• [WHAT IS EXPECTED]
The lines to reproduce run from the one containing "This screenshot has width=1218, height=864." through the final line of the entries; write them out exactly and add nothing.
**** RECORDS FOR PROCESSING
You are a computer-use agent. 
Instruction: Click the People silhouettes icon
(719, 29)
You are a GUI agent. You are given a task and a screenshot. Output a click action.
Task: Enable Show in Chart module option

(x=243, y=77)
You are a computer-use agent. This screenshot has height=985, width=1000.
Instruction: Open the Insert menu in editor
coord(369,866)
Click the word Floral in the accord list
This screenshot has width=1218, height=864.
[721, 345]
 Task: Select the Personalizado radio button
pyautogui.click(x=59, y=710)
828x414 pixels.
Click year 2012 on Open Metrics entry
********
• [RESULT OF THIS EXERCISE]
This screenshot has width=1218, height=864.
[721, 345]
 Task: Select the Personalizado radio button
pyautogui.click(x=59, y=710)
828x414 pixels.
Click year 2012 on Open Metrics entry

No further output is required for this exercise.